--- Exercise materials Enclosed Below ---
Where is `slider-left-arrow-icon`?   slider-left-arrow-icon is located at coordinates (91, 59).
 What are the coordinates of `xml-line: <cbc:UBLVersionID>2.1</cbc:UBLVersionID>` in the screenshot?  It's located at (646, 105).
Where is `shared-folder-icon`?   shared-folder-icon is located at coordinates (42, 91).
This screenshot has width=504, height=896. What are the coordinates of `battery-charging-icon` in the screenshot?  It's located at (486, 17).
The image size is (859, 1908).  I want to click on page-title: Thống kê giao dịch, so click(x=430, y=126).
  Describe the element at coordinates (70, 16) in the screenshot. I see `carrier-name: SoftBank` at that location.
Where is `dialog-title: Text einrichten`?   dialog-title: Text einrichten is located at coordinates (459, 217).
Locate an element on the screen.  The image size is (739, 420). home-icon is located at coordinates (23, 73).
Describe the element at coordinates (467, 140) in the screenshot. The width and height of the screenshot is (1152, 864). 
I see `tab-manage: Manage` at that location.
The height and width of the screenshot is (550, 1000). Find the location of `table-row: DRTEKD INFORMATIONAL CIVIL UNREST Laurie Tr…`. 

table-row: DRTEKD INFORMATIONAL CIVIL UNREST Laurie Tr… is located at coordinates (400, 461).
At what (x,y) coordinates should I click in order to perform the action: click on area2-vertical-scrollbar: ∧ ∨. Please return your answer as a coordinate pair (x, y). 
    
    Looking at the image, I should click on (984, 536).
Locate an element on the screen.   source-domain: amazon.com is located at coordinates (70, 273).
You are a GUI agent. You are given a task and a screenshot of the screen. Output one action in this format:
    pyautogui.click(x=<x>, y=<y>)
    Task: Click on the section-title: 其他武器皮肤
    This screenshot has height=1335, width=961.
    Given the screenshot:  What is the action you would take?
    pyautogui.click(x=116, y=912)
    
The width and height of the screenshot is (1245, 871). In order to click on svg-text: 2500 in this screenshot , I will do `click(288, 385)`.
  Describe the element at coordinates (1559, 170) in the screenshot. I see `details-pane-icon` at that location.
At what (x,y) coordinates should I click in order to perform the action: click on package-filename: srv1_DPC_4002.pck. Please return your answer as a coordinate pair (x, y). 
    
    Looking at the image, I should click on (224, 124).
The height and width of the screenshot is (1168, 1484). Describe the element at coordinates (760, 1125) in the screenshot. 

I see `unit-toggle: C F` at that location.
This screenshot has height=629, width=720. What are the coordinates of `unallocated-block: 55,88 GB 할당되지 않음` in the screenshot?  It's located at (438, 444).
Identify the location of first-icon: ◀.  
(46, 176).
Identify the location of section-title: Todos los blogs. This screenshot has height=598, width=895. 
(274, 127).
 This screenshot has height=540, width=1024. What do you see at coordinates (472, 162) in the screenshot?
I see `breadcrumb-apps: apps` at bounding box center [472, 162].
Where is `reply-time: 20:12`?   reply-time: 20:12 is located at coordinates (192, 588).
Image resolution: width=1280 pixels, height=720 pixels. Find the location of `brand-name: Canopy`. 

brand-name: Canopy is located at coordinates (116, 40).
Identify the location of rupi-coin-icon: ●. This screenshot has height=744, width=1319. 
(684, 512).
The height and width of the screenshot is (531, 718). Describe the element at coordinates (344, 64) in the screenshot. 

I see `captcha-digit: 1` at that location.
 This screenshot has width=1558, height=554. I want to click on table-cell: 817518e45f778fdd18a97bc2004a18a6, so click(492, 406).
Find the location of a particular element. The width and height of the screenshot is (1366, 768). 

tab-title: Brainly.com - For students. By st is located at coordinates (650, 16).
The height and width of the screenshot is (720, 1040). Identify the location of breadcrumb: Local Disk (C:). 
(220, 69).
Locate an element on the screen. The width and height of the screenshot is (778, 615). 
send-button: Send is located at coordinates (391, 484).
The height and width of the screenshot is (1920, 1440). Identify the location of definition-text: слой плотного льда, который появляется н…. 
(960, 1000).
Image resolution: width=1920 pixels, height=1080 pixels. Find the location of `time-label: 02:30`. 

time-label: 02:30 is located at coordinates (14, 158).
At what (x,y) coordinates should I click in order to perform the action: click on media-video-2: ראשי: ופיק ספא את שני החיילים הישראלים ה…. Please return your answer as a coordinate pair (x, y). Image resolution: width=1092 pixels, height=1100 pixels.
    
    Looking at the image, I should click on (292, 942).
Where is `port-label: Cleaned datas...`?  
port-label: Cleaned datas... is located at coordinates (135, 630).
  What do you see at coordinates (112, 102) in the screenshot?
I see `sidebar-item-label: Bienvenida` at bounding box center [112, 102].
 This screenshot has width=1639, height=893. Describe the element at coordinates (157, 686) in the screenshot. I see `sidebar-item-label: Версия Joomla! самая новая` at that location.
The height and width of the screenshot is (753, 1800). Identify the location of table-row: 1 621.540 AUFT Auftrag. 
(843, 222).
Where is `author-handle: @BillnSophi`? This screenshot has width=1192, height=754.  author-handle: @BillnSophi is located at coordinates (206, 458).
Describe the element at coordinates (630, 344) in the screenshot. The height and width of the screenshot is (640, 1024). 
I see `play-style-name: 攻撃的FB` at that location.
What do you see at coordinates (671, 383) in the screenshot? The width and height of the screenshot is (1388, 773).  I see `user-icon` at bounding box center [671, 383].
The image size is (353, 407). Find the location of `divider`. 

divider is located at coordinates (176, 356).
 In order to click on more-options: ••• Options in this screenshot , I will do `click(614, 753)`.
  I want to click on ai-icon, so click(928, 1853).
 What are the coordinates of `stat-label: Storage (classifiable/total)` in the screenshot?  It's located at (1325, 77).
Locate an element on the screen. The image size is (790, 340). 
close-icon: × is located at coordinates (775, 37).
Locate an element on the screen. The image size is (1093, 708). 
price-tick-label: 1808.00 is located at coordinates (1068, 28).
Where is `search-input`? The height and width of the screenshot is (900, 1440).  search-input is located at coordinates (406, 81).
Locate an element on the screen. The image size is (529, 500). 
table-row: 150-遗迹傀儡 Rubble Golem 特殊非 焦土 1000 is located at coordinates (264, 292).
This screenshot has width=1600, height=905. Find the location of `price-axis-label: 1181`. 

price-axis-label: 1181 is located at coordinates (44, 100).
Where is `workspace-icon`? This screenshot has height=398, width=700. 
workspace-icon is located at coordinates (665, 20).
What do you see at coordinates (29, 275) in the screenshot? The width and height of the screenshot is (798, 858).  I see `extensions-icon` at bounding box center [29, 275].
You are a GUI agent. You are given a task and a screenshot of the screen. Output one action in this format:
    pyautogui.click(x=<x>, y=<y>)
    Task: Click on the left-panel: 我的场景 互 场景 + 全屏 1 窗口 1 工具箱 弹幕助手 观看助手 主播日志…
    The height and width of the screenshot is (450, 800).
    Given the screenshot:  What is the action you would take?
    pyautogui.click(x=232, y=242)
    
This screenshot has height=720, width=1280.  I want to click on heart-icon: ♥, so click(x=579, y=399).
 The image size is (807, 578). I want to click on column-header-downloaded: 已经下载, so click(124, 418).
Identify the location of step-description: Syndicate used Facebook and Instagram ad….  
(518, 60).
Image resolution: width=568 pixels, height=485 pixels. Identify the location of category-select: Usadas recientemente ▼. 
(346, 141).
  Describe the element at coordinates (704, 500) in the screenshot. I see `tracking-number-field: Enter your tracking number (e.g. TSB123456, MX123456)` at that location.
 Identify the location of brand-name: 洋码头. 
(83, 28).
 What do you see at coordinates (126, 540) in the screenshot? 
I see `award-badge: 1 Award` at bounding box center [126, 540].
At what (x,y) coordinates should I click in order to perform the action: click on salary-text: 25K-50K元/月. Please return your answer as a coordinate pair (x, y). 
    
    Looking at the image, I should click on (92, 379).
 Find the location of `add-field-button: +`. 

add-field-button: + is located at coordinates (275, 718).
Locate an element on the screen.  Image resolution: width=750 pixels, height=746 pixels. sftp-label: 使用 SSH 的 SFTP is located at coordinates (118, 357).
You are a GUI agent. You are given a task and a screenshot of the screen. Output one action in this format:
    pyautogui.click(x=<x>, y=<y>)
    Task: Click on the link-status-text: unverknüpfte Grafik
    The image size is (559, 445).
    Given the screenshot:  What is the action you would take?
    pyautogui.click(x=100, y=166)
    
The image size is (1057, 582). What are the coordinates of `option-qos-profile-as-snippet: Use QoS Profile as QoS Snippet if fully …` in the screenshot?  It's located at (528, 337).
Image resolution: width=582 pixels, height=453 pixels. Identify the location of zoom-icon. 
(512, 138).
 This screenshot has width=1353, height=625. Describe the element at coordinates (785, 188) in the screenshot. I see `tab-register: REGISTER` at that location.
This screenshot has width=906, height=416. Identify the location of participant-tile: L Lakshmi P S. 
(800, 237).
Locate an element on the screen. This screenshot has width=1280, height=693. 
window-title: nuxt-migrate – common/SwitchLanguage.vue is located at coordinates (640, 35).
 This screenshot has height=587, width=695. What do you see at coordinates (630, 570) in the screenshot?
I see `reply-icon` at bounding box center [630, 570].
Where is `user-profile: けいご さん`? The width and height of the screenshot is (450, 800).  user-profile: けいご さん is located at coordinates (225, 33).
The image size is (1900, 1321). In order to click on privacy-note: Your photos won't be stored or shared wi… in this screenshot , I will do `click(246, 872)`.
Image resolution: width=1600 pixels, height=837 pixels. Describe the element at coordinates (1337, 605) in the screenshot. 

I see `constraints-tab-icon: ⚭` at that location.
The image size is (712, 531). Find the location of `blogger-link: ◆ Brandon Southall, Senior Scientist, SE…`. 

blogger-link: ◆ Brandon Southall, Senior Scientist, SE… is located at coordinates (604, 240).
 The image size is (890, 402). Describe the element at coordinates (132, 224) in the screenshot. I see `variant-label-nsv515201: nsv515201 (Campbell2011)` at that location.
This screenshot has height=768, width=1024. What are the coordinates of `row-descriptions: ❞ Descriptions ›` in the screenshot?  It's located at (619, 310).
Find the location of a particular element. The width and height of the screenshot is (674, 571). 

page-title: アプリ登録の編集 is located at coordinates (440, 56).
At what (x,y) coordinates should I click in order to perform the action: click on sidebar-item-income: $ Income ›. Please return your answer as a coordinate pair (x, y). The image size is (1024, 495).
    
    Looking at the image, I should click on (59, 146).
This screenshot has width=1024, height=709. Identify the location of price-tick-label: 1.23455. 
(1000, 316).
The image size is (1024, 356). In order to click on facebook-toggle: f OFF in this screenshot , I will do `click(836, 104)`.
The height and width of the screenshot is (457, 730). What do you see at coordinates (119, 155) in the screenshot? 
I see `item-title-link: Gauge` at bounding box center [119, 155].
--- End of Enclosed Exercise materials ---
**Exercise:**
Copy the lines of the material word for word, starting at the line containing "The image size is (353, 407)." and ending at the line containing "price-tick-label: 1808.00 is", with both of those lines included.

**Exercise solution:**
The image size is (353, 407). Find the location of `divider`. 

divider is located at coordinates (176, 356).
 In order to click on more-options: ••• Options in this screenshot , I will do `click(614, 753)`.
  I want to click on ai-icon, so click(928, 1853).
 What are the coordinates of `stat-label: Storage (classifiable/total)` in the screenshot?  It's located at (1325, 77).
Locate an element on the screen. The image size is (790, 340). 
close-icon: × is located at coordinates (775, 37).
Locate an element on the screen. The image size is (1093, 708). 
price-tick-label: 1808.00 is located at coordinates (1068, 28).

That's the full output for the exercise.